The tribe does not have a reservation, but does have several tracts of land held in federal government trusts and others that are owned by the tribe. These parcels total just more than a square mile (2.9 km). The federal government has recognized the Karuk tribe of California since 1979. In 1985, the tribe adopted a constitution.
Traditionally occupying lands along the Klamath River, the name of the Karuk tribe translates to “upriver people.” The Karuk were hunters and gathers, and depended on salmon fishing. Fishing was done using large dip nets from platforms. Harpoons and gaffs were also sometimes used.
The Karuk tribe traditionally had no formal political structure or leadership. There were no crimes against society, but only against an individual. Those who committed crimes had to make restitution to the harmed party. The tribe’s traditional beliefs depended upon rituals that included sweating, bleeding, and fasting. The Karuk were the only tribe in California to grow tobacco.
Continuing with their traditional way of life and having little contact with Europeans until 1850, the California Gold Rush changed that forever. The Karuk tribe had their villages burned, lands seized, and diseases devastated their population.
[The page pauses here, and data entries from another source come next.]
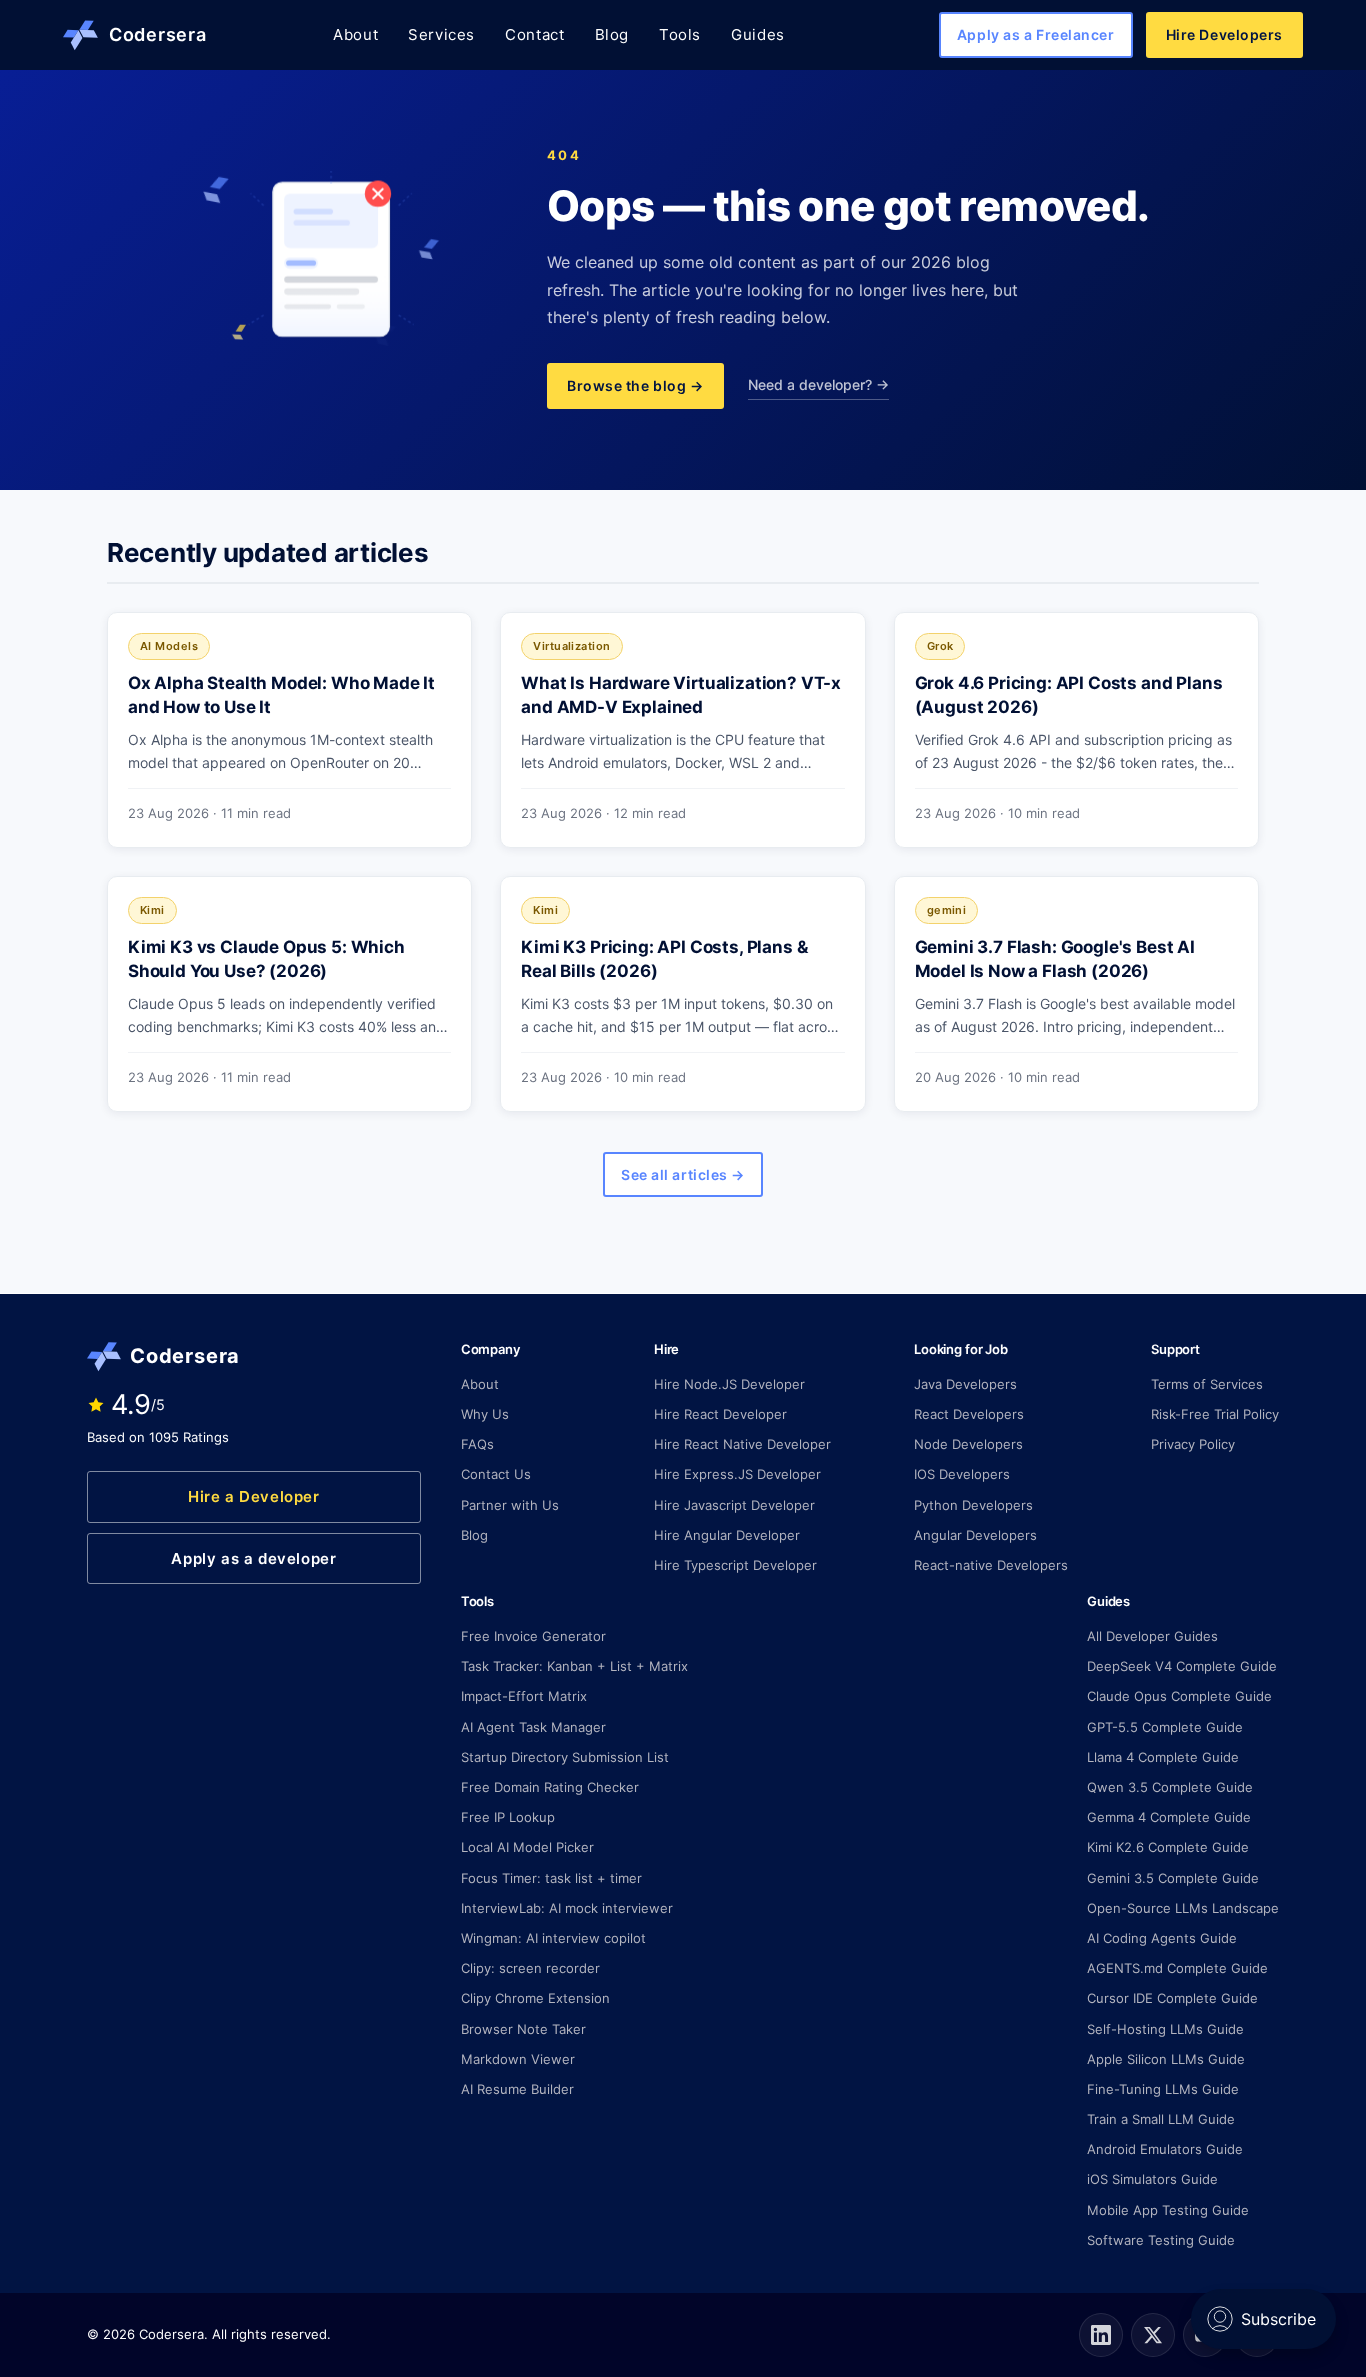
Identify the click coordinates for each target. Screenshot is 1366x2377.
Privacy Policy (1193, 1444)
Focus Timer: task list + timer (551, 1878)
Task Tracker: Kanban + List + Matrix (574, 1666)
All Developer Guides (1152, 1636)
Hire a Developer (254, 1496)
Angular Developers (975, 1535)
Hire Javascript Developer (734, 1505)
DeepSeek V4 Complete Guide (1182, 1666)
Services (441, 34)
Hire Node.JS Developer (729, 1384)
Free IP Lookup (508, 1817)
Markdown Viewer (518, 2059)
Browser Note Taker (523, 2029)
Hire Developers (1224, 34)
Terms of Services (1207, 1384)
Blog (612, 34)
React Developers (969, 1414)
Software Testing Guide (1161, 2240)
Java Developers (965, 1384)
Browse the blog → (635, 385)
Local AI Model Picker (527, 1847)
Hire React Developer (720, 1414)
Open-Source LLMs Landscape (1183, 1908)
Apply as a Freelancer (1036, 34)
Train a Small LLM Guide (1161, 2119)
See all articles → (683, 1174)
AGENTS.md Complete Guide (1177, 1968)
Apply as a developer (253, 1558)
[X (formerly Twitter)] (1153, 2335)
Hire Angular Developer (727, 1535)
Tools (680, 34)
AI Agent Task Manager (533, 1727)
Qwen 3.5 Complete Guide (1170, 1787)
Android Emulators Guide (1165, 2149)
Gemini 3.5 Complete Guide (1173, 1878)
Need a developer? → (818, 384)
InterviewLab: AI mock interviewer (567, 1908)
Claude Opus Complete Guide (1179, 1696)
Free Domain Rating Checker (550, 1787)
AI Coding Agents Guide (1162, 1938)
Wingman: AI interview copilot (553, 1938)
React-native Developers (991, 1565)
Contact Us (496, 1474)
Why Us (485, 1414)
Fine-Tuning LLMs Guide (1163, 2089)
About (355, 34)
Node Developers (968, 1444)
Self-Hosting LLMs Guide (1165, 2029)
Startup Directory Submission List (565, 1757)
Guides (758, 34)
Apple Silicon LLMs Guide (1166, 2059)
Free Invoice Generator (533, 1636)
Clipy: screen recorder (530, 1968)
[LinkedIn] (1101, 2335)
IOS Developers (962, 1474)
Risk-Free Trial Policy (1215, 1414)
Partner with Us (510, 1505)
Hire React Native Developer (742, 1444)
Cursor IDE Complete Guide (1172, 1998)
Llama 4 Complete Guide (1163, 1757)
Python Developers (973, 1505)
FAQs (477, 1444)
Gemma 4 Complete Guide (1169, 1817)
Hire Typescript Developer (735, 1565)
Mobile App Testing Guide (1168, 2210)
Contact (534, 34)
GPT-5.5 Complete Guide (1165, 1727)
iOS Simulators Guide (1152, 2179)
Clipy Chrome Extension (535, 1998)
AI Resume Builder (517, 2089)
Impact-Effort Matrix (524, 1696)
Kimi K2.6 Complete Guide (1168, 1847)
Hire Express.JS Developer (737, 1474)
Some Karuk people were removed to the Hoopa Valley Reservation, others moved away from traditional lands, and some remained.
Many in the tribe continue to engage in traditional activities such as hunting, storytelling, and fishing. Ceremonial dancing is also a part of the Karuk tradition and includes the brush dance, jump dance, and Pikyavish. The Pikyavish, known as the world renewal ceremony, has been revived and is held in late summer. The ceremony includes priestly rituals, dancing, and singing.
With only eight fluent speakers of its language known to be alive in 2002, the Karuk tribe began an effort to preserve its traditional tongue. The tribe has a language committee that works to teach members the language, and has updated and distributed a dictionary of the language from the 1940s. The Karuk language is part of the Hokan language family.